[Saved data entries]
──────────────────────────────

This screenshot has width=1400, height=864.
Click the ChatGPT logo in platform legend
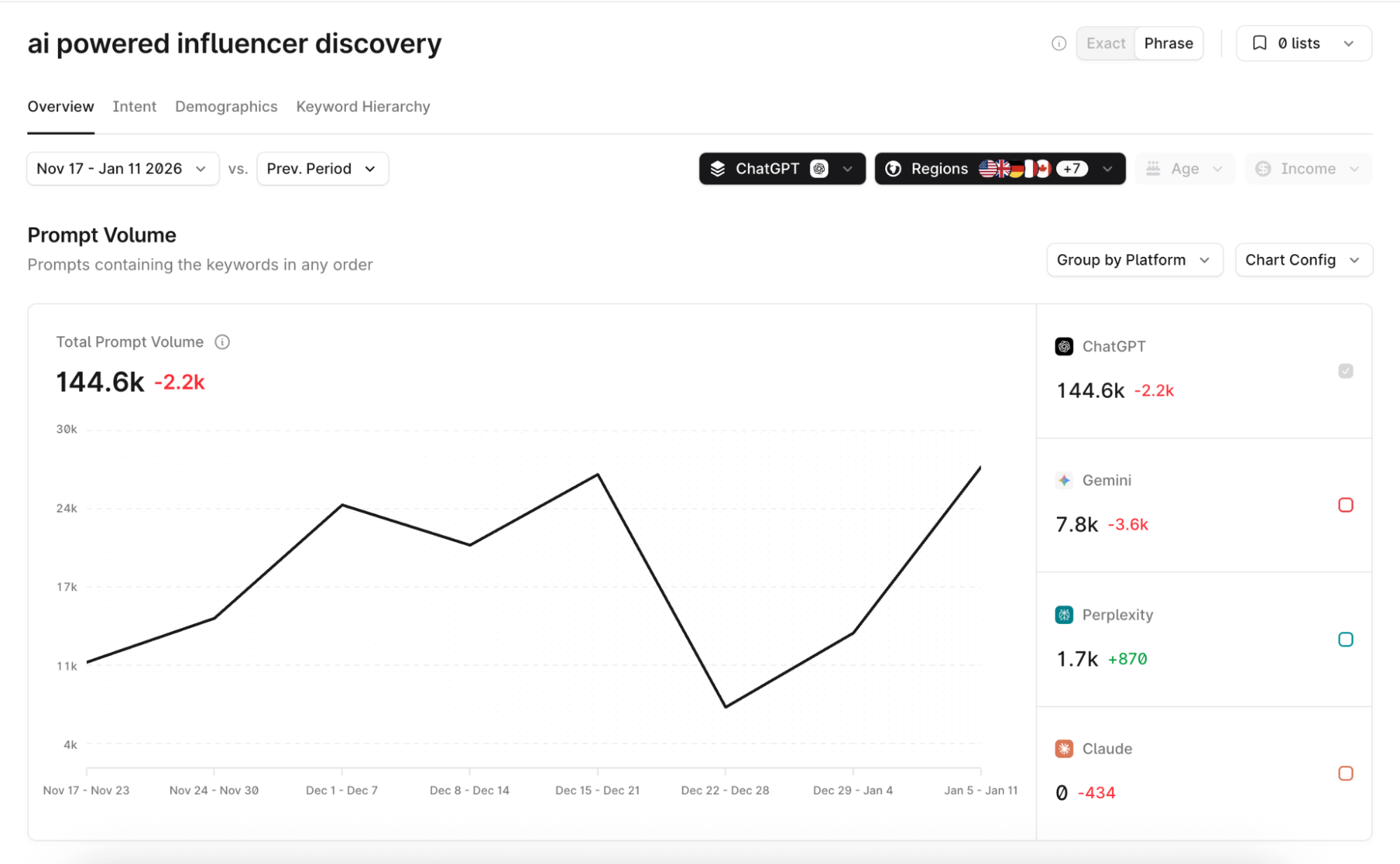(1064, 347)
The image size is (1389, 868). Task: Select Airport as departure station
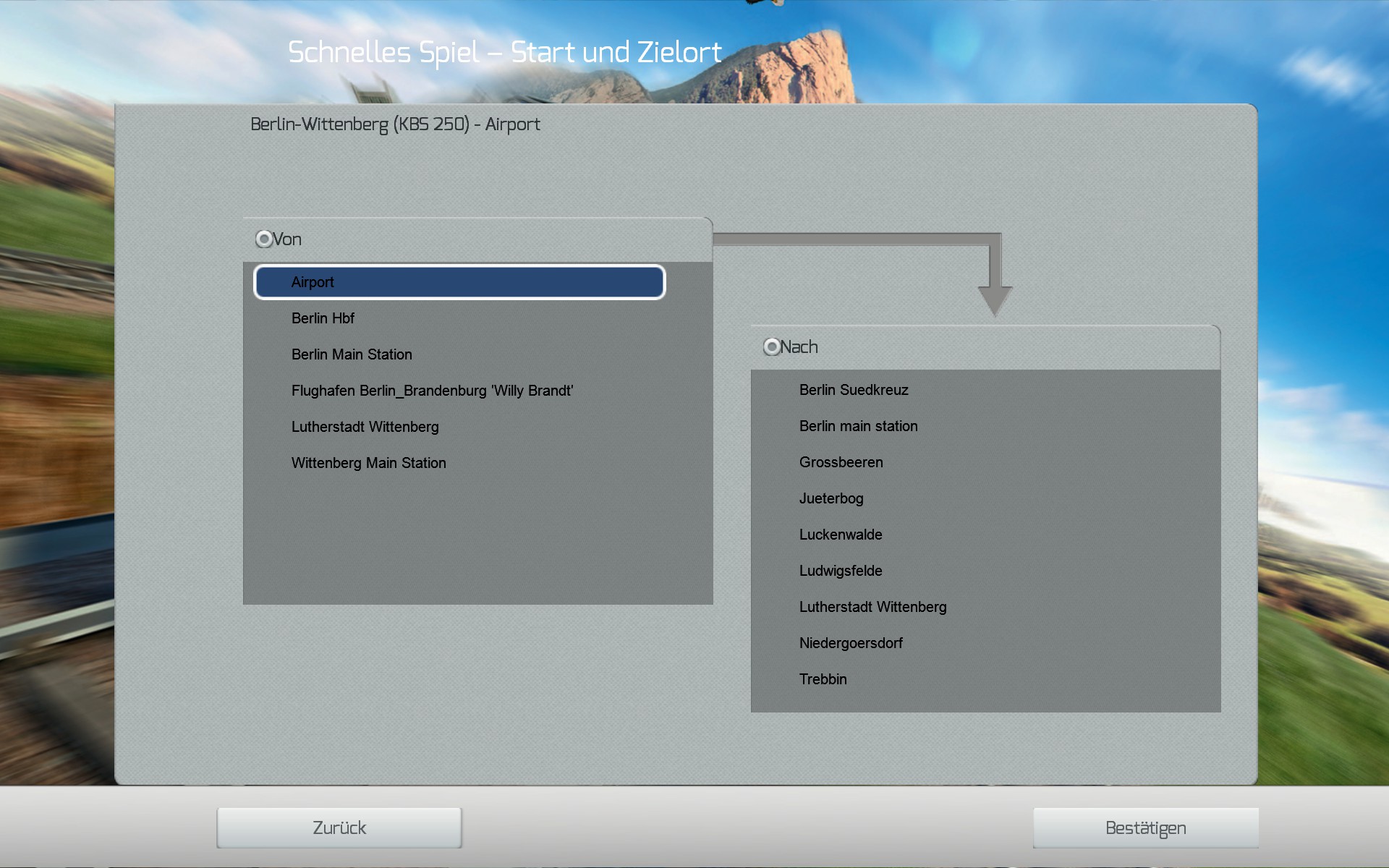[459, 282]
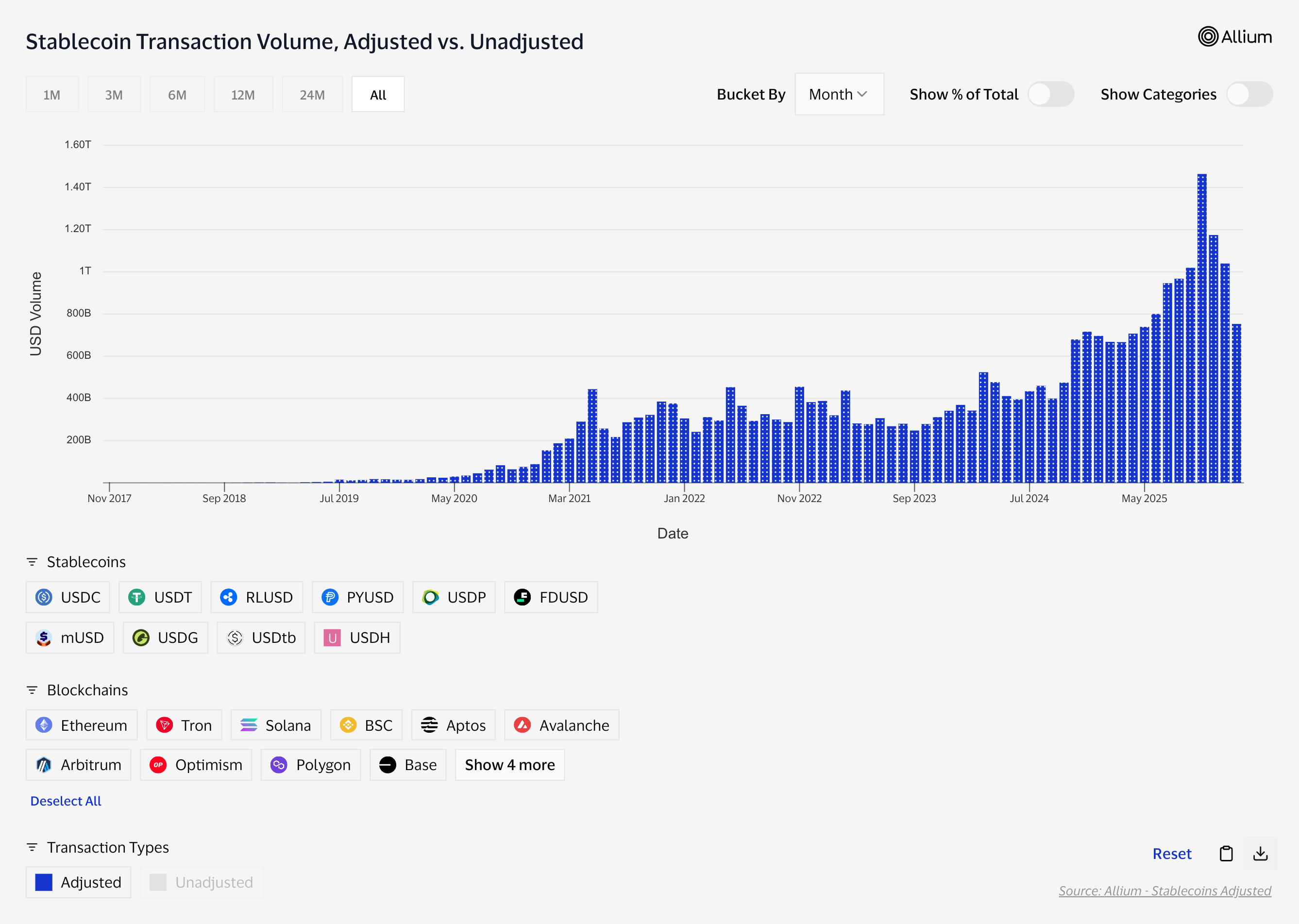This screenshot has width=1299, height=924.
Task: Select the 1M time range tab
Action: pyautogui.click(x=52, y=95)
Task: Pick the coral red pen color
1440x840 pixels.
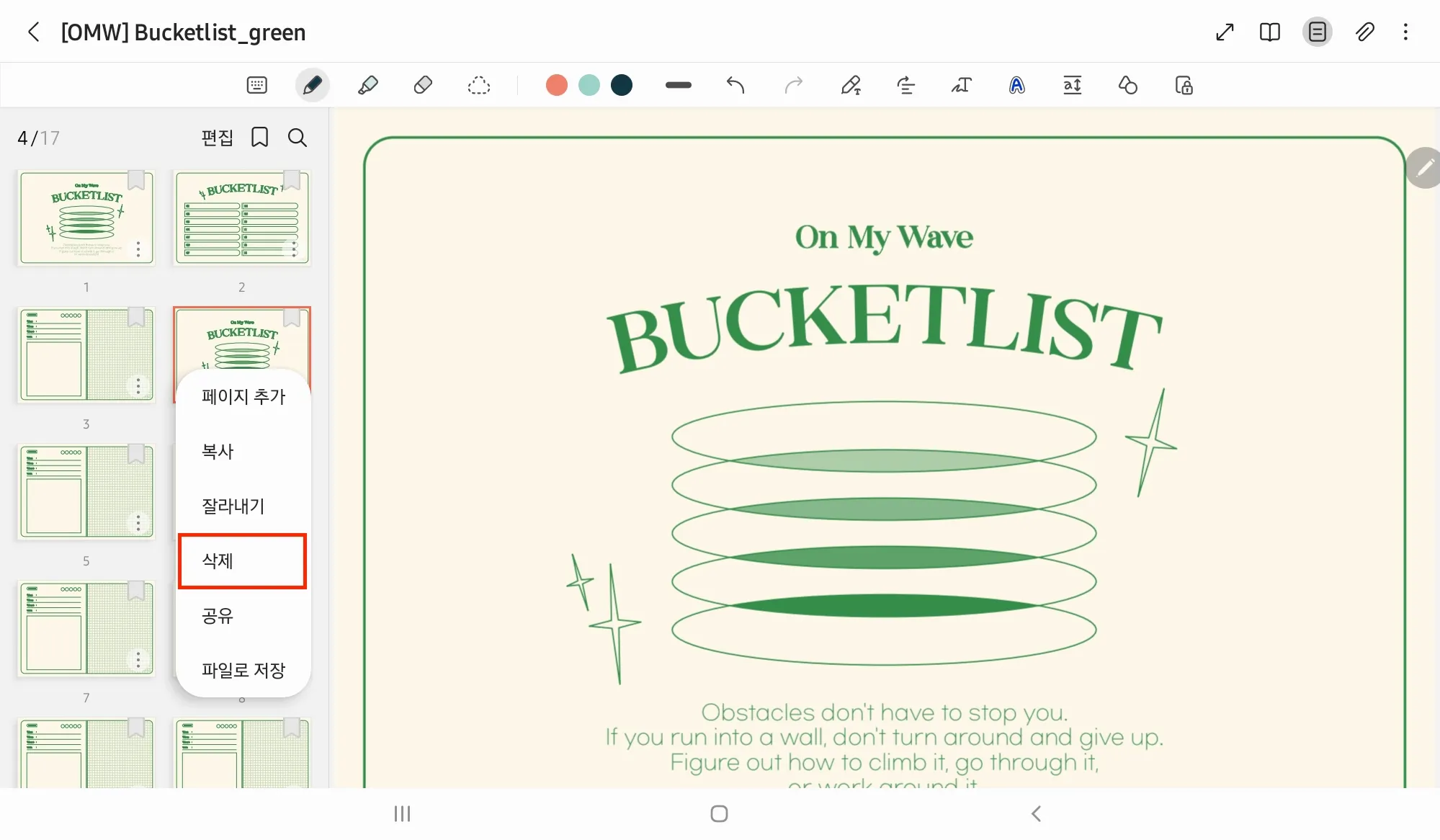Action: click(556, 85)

──────────────────────────────

__Work request__
Your reply should hold only the records, duplicated exactly, without any image.

__Task result__
This screenshot has width=1400, height=864.
Click the ChatGPT logo in platform legend
(1064, 347)
The image size is (1389, 868). Task: Select Airport as departure station
[459, 282]
This screenshot has width=1299, height=924.
Task: Select the 1M time range tab
Action: pyautogui.click(x=52, y=95)
Task: Pick the coral red pen color
1440x840 pixels.
Action: click(556, 85)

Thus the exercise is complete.